The New York Times / Christian Hansen
WASHINGTON — Yoga may have a soft and peaceful reputation, but the theme at Willow Street Yoga on a recent Monday evening was fear. A large theme, to be sure, but in this case it was focused on issues such as: If I collapse from a handstand, what happens to my face?
The students in Batya Metalitz’s advanced class were no strangers to the handstand or other difficult poses, but she still encouraged them to acknowledge that some of the things she would ask them to do in the two-hour session would be unnerving.
“I want you to be okay being in that fear. Fear will encourage you to engage those muscles,” Metalitz told the group.
With yoga, tai chi and other Eastern practices moving more fully into the mainstream, the question comes up: What do they actually do? Is yoga just a nice stretch, or will it make you stronger? What about cardiovascular health? How does it stack up to the activities more commonly associated in the West with aerobic endurance, such as running or biking?
As with most forms of exercise, the answer is, it depends — on what goals you set and on how you organize your training. Watching the students in Metalitz’s class, there was little doubt that yoga practiced at such an advanced level involved serious strength. It also takes a pretty single-minded commitment. For anyone not ready to go that route, the relevant issue is whether there is value in a less intense relationship with these disciplines, referred to as “mindful exercise” because of their mental and sometimes spiritual aspect.
My own sense, buttressed in talks with Willow Street owner Suzie Hurley and others, is that regular participation in yoga, regardless of the style or level, is going to produce at least two surefire benefits: It will identify and help strengthen weak points in your body, and it will help reawaken muscles that tend to be underused in even active people.
Whether the issue is strength or flexibility, your body’s weaknesses become obvious when you start working through yoga poses, even seemingly simple ones.
Clearly, you can’t stand on your head unless a whole bunch of things are working right, but even a simple backbend can be revealing.
Which brings us to the other benefit of yoga: learning to use the right muscles at the right time. This might sound like something the brain takes care of without a lot of conscious planning on our part, but not necessarily. An overly sedentary life leads, unwittingly, to bad habits: We unlearn how to do things that ought to be natural: standing, sitting, walking, moving properly. The wrong muscles get used, the train of motion gets out of rhythm and problems ensue.
Yoga, as well as such disciplines as Pilates that require similar precision, forces you to concentrate on which muscles are engaged for each posture or exercise, and leads to more awareness of how we move in daily life.

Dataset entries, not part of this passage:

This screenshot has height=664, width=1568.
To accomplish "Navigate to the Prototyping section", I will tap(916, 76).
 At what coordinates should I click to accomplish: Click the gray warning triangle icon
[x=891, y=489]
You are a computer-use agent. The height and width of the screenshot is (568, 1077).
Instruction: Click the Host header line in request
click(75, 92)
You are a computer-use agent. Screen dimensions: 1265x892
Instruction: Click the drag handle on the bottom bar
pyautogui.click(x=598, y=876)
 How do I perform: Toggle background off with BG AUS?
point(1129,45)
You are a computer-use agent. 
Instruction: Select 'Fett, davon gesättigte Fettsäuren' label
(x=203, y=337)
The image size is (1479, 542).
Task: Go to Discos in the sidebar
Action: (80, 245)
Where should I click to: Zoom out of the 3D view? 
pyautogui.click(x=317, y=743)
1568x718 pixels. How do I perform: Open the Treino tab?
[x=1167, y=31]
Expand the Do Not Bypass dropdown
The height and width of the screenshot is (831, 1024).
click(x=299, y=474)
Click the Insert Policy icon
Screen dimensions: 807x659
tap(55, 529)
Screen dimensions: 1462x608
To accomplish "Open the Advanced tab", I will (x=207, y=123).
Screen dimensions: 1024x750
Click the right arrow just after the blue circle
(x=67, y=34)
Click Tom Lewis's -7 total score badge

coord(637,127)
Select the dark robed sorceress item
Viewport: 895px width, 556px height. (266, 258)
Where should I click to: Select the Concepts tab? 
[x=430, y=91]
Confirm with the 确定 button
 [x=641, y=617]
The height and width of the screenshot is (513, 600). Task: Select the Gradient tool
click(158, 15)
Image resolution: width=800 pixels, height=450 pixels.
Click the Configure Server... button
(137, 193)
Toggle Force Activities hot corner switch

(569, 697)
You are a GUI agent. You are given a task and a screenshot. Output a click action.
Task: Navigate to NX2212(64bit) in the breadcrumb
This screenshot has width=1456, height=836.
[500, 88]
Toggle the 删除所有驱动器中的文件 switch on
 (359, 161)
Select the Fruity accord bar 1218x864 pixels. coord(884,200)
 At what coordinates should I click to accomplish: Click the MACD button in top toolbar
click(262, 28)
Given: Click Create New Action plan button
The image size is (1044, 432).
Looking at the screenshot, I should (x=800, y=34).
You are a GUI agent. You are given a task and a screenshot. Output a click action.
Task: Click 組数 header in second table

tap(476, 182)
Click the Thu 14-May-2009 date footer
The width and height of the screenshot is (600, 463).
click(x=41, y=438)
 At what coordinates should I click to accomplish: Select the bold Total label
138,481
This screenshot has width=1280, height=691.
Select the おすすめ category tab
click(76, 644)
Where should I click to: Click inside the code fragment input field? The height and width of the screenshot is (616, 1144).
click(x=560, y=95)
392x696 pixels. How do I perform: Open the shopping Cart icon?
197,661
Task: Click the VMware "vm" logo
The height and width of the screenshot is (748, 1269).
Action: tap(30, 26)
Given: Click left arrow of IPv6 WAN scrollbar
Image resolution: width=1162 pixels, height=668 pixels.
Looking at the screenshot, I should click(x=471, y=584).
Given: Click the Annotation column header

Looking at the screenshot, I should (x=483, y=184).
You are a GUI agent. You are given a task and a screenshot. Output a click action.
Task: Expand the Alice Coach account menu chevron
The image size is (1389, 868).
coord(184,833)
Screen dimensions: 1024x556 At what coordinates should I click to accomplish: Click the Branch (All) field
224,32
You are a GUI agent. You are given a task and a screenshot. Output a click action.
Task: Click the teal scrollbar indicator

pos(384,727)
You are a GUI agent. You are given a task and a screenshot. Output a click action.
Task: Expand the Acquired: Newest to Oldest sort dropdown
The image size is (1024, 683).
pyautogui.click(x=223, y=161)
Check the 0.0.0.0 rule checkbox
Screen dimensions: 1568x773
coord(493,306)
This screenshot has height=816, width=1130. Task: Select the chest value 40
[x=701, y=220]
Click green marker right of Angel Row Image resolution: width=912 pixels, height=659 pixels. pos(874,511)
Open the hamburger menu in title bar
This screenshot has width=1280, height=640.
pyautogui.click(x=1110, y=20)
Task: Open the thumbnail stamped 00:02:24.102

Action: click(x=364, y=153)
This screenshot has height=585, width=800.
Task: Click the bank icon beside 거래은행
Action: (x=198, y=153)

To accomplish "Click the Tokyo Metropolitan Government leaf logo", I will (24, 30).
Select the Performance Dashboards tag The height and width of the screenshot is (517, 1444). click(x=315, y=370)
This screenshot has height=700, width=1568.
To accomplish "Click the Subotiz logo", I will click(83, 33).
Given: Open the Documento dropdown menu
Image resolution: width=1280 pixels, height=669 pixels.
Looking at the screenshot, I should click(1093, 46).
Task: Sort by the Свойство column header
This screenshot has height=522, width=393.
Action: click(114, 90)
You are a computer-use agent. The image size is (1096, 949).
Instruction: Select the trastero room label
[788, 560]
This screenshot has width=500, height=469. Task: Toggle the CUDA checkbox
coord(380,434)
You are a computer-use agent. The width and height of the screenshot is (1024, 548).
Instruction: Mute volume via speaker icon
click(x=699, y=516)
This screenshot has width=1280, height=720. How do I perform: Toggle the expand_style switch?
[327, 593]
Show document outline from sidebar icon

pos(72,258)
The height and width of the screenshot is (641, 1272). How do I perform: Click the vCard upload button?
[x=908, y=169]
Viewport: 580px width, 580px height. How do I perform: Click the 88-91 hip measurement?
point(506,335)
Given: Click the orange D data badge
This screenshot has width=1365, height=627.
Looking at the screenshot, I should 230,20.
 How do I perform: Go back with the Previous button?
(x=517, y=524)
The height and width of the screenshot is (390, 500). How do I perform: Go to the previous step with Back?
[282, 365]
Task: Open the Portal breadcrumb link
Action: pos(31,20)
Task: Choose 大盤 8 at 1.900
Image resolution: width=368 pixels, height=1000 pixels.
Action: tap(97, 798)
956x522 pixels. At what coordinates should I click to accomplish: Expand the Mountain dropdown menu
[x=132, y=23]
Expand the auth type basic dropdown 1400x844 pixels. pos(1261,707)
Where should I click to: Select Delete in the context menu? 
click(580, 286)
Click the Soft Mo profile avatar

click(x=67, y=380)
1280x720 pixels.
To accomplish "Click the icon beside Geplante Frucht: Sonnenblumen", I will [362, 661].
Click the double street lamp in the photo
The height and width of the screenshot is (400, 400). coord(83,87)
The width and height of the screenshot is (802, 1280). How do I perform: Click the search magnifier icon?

Working through the body’s weak points, retraining muscles, building flexibility, teaching balance: All these flow from yoga practice, even if it’s limited to the less intense styles, said Ralph La Forge, an exercise physiologist at Duke University Medical Center’s Division of Endocrinology. There are other widely accepted psychological and physiological benefits as well: Yoga’s emphasis on controlled breathing and its meditative aspect, for example, can help lower blood pressure and reduce stress.
What’s missing?
“It is not intense cardio,” Hurley said of her studio’s anusara style, a more recent offshoot of the methods developed in the past few decades by B.K.S. Iyengar.
Hurley says she still goes for regular “vigorous” walks and swims to mix up her workouts and supplement her yoga.
Different styles of yoga will involve comparatively more or less motion. Some of the more dynamic, like ashtanga and vinyasa, provide “a hell of a workout,” La Forge said. But in general, he said, yoga won’t produce the same elevated heart rate or intense energy expenditure as more-standard aerobics.
And although yoga does develop underlying fitness (particularly important as we age), La Forge said there can be limits when it comes to strength training.
The styles that involve holding poses for a longer time build static strength, for example, as opposed to other sorts of exercise that require muscles to move weight through a range of motion or that build endurance by repeating motions under weight. In general, the gains in strength from yoga are limited by the type of resistance being used: namely, your body weight.
That can be plenty strong, as the students in Willow Street’s advanced class demonstrated. It depends on what you are trying to accomplish, as Hurley noted. If you decide yoga is your focus, be sure to find a studio that progresses from beginner to advanced levels; otherwise, you’re limiting yourself from the start.